Many parents are concerned about their children being taken by strangers. Although this is a legitimate concern, keep in mind that stranger abductions are rare. Family members or acquaintances are responsible for most incidents.
Train your child to be aware of his or her surroundings, how to identify a threat, and how to react. When children reach age three, they can begin to understand some of these basic concepts. Experts recommend teaching your child the following tips:
1) Stay away from strangers. Explain what makes a person a stranger for your child. Note that even someone with a familiar face is a stranger if you do not know him or her well. Don’t get close to them or feel as though you must answer any questions when someone is following you by car or on foot.
2) Run and scream. If someone tries to force you to go somewhere with them or tries to push you into a car, try to get away and make lots of noise.
3) Memorize a secret code word. Tell your child not to go with anyone under any circumstances unless that person also knows your family code word.
4) Adults shouldn’t ask children for help. For example, a child shouldn’t trust grown-ups who ask kids for directions or for help finding a puppy or kitten. A child who is approached in this way should tell the person, “Wait here and I’ll check with my mom or dad,” and then find his or her parents right away.
5) Ask for help when you are lost. If you get lost and can’t find your parents or nanny in a public place, immediately ask someone who works there for help.

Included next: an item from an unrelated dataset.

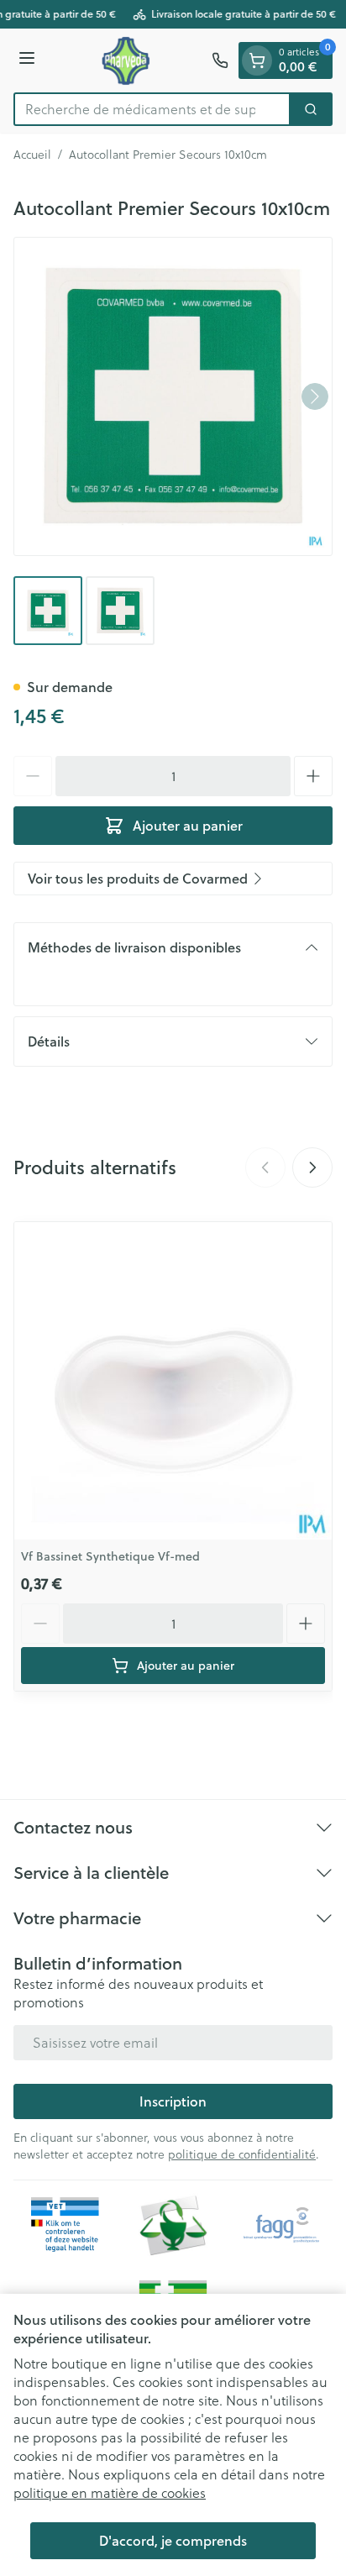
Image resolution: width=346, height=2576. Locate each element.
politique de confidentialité (242, 2154)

6) Always ask for permission. Especially before going anywhere with anybody. Ask a parent or the grown-up in charge before leaving the yard or play area, or before going into someone’s home. Do not accept any unplanned offers for a ride—from someone known or unknown.
7) Be sure to tell a parent where you are going, how you will get there, who is going with you, and when you will be back. Be home at the agreed-upon time or else find a way to contact home directly.